I wish I was finished, because I'm anxious to start on the third one.  I've got some very interesting characters lined up for that.  

Thanks for reading and enjoying.  

Gertie


----------



## tlshaw (Nov 10, 2008)

Sorry you have been ill Gertie. Get well soon! It stinks to be sick over the holidays.


----------



## Gertie Kindle (Nov 6, 2008)

tlshaw *Padded Cell 511* said:


> Sorry you have been ill Gertie. Get well soon! It stinks to be sick over the holidays.

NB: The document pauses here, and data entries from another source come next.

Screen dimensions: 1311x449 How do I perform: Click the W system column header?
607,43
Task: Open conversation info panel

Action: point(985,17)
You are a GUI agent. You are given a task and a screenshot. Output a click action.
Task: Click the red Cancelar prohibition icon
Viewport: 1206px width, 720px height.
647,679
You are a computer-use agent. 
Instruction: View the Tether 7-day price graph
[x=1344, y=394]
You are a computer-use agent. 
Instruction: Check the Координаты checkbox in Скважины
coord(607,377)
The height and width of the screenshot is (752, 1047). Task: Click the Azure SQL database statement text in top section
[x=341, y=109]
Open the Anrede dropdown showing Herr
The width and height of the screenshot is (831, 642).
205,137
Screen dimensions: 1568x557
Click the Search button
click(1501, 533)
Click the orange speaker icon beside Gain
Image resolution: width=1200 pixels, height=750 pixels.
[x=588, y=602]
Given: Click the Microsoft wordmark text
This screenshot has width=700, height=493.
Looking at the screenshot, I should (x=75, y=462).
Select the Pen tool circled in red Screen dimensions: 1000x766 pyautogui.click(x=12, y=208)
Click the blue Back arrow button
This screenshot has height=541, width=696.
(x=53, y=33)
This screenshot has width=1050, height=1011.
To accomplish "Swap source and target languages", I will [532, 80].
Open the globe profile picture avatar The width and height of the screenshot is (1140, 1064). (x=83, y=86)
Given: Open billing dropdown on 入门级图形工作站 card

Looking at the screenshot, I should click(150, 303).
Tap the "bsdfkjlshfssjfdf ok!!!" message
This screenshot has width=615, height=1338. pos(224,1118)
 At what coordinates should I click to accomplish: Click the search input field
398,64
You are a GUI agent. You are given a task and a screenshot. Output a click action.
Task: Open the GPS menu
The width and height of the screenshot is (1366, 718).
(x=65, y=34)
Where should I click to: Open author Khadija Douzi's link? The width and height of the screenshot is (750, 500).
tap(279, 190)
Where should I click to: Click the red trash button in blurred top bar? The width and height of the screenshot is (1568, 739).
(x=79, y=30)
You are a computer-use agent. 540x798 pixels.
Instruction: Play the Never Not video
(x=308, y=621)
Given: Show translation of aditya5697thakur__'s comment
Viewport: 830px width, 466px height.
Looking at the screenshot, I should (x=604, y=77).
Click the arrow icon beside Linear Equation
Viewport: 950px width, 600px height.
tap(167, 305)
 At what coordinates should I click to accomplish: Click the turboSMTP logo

Thanks. I'm kind of under quarantine since nobody wants what I've got. I'm on a diet of pancakes and flounder because those are the only things they can slip under the door.


----------



## Jeff (Oct 28, 2008)




----------



## Anju  (Nov 8, 2008)

I always find cookies can be slipped under the door, and they are the best medicine


----------



## Gertie Kindle (Nov 6, 2008)

Anju No. 469 said:


> I always find cookies can be slipped under the door, and they are the best medicine


I wish. Some fresh baked chocolate chip with a cup of hot tea would go down very nicely right now. Alas, no sweets or caffeine for a while.


----------



## Neekeebee (Jan 10, 2009)

Get well soon, Gertie!  

N


----------



## bkworm8it (Nov 17, 2008)

Casadia's fit under the door too!  Hope you get better soon!


theresam


----------



## Gertie Kindle (Nov 6, 2008)

Thanks for all the get well wishes and the yummy food offers.  Must eat bland, but I have great food plans for when I'm well again.


----------



## Seamonkey (Dec 2, 2008)

My mind keeps saying "flounder pancakes".. or maybe The Pancakes of Flounder.

How 'bout a skinny waffle?  I guess oatmeal cookies aren't all that bland..

Hope your health catches up with your sense of humor soon, because THAT seems to be flourishing.


----------



## Gertie Kindle (Nov 6, 2008)

Seamonkey said:


> My mind keeps saying "flounder pancakes".. or maybe The Pancakes of Flounder.


Are the Pancakes of Flounder anything like the Plates of Woe? (Ice Age: Dawn of the Dinosaurs)


----------



## Anju  (Nov 8, 2008)

Gertie - the diets the doctors put us on are HORRIBLE!  I am gluten free, OK, that's bad enough but corn meal is OK, corn tortillas, etc.  I got a bug, and went to the doctor yesterday, no starch of any kind!  No potatoes, no corn, no tortillas, no caffeine, no chocolate.  I think these doctors need to go on these diets sometimes    At least I can have protein, and milk (lo fat of course) - and some veggies (yuck   ) but not all.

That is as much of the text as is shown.